On Saturday 29 June the council workers organised a rally against layoffs in the public sector and utilities. Primary school teachers have voted to commence the new school year with strikes.
Samaras remains prime minister in the new cabinet. Yannis Stournaras, an unelected technocrat nominated by ND, stays as finance minister.
Pasok was almost wiped out as a political force in the 2012 elections and is now at 6.5 percent in opinion polls. (It had 44% of the vote in the October 2009 general election).
However, Pasok will play a much more leading role in the new cabinet. Previously it held no key ministries. Now Pasok party leader Evangelos Venizelos will be deputy prime minister and foreign minister. Michalis Chrysochoidis becomes transport minister, and Yiannis Maniatis environment minister.
The health minister will be Adonis Georgiadis, a former member of the far-right LAOS party who was expelled last year and defected to ND, after voting for the second austerity package in defiance of his party’s line.
The government is tasked with carrying out further attacks demanded by the troika (European Union, International Monetary Fund and European Central Bank), which will return to Athens next week to review the implementation of austerity policies. Its first job is to confirm to the troika that 2,000 public sector sackings are in place, as well as moving 12,500 civil servants into a labour mobility scheme over the next few weeks. Without these measures, the troika will withhold the next tranche of the loan agreement.
Samaras and Venizelos had based much of their hopes on national and international capitalist backing and their chances of concessions from the Troika. But the international environment is deteriorating. The EU summit, which was expected to give answers to critical issues of debt and banks, effectively postponed decisions until the end of 2013.

• **TASK LIST**
a) According to the passage on Greece's new cabinet, who becomes transport minister?
b) Extend the passage on Greece's new cabinet, picking up after its final sentence.

• **RECORDED INFORMATION**
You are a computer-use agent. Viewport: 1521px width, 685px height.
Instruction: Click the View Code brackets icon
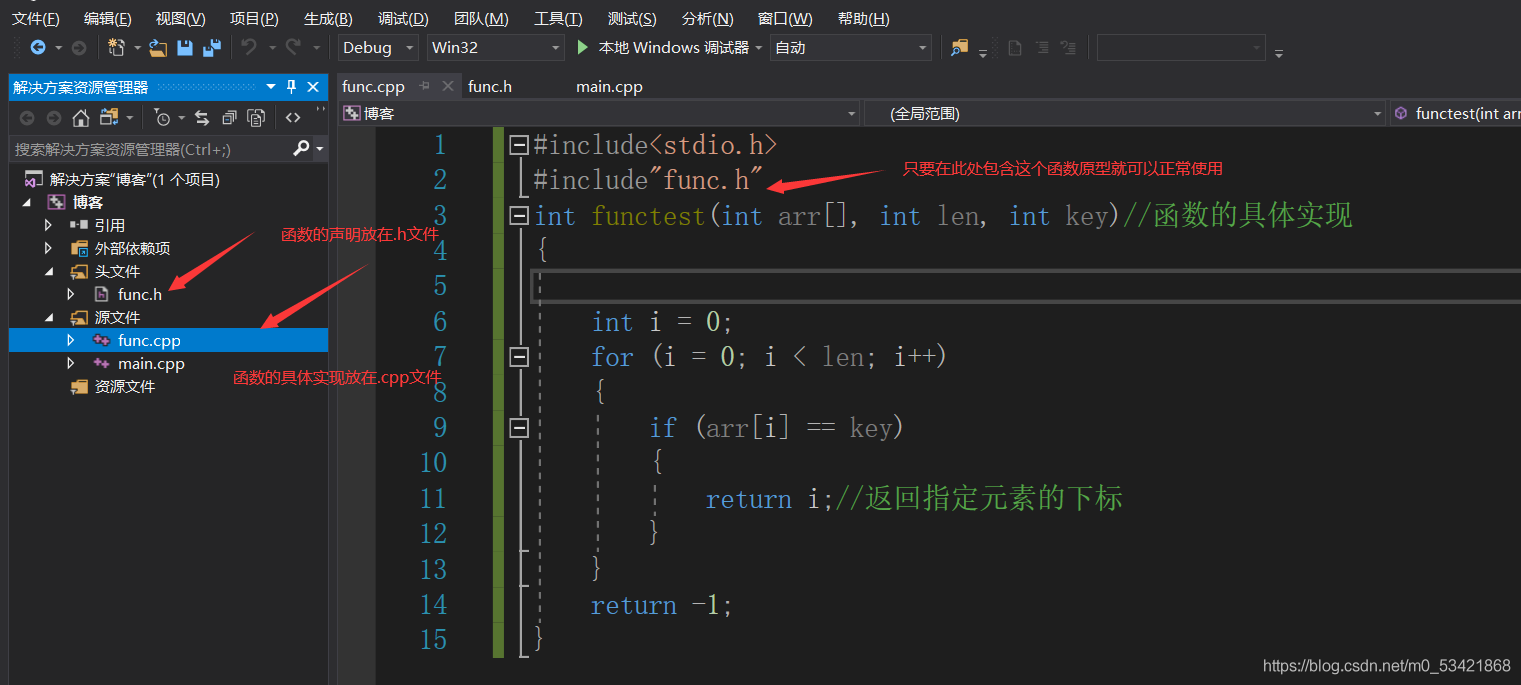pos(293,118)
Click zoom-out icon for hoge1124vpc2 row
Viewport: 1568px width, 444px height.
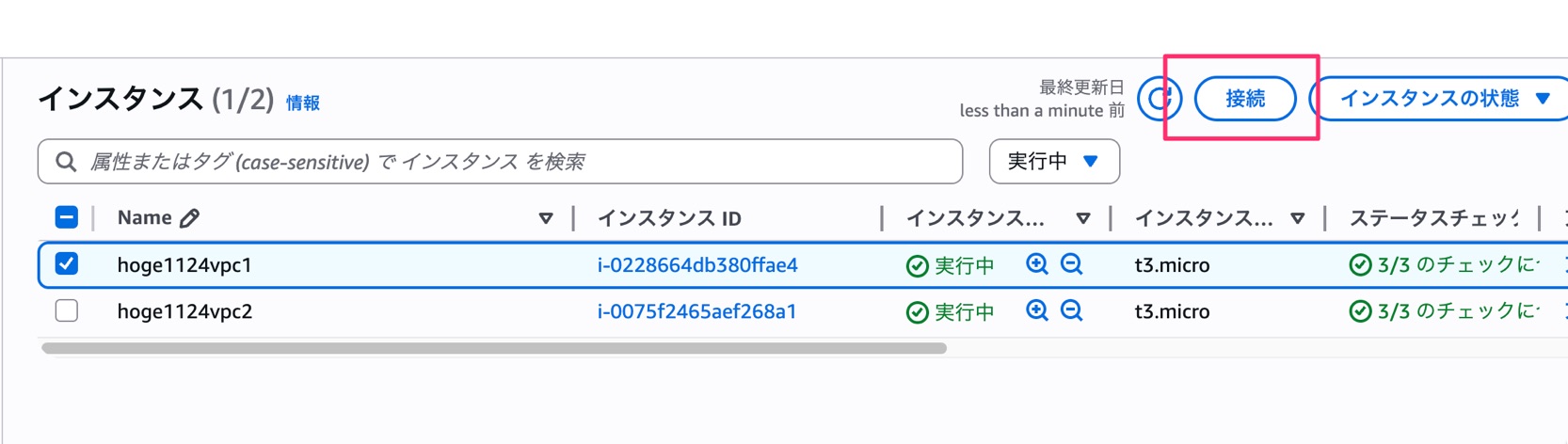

• **ANSWERS PROVIDED**
a) Michalis Chrysochoidis.

b)
According to the Financial Times: “A shortfall of €3bn-€4bn has opened up in Greece’s bailout programme, largely because eurozone central banks have refused to roll over some Greek bonds they hold. Delays to planned privatisations have not helped either.
“Essentially, Greece’s bailout programme will run out of money at the end of July 2014 because of the hole. But this has immediate repercussions. Under IMF rules, a government must have its financing needs covered for at least a year in order for the Fund to carry on making disbursements under the programme. The shortfall means that that cut-off moment is approaching faster than expected and will come at the end of July 2013”.
The Troika has increased the pressure on Greece. European officials say that the Greek government has enforced only half of some 300 measures due by the end of June.
The new government is morally and politically isolated from society. That makes it even more dangerous than the governments which came before. Its only backup to stay in power is the Troika and the Greek ruling class; which is unleashing a historical counterrevolution against the rights and freedoms won by the Greek working class in the postwar period .
Already, on Friday 28th, it became known that Labour Minister Vroutsis has begun the abolition of the five-day working week in the food and restaurants industry, where now there is no contract of employment. A circular indicates to bosses that under the second Memorandum, they can sign individual contracts with their workers forcing each worker into a six-day week and cutting wages by 20%, down to the level of the national collective agreement (gross pay below 600 euros per month).
The same day, Justice Minister Charalambous Athanasiou announced a bill that would prevent temporarily-employed public sector workers from using judicial procedures to block sackings. There are 6,000 temporary workers, mainly in the municipalities, who have gone to the courts in order to secure temporary suspension order of their dismissal. The judge usually accepts that the workers are essential for the running of the council until final adjudication, perhaps years later. Athanasiou’s new bill will close cases permanently within three months.
The government has also begun a barrage to prepare society for auctions of first homes. and confiscations of deposits, wages and pensions, to cover longstanding debts to the tax office and overdue loans.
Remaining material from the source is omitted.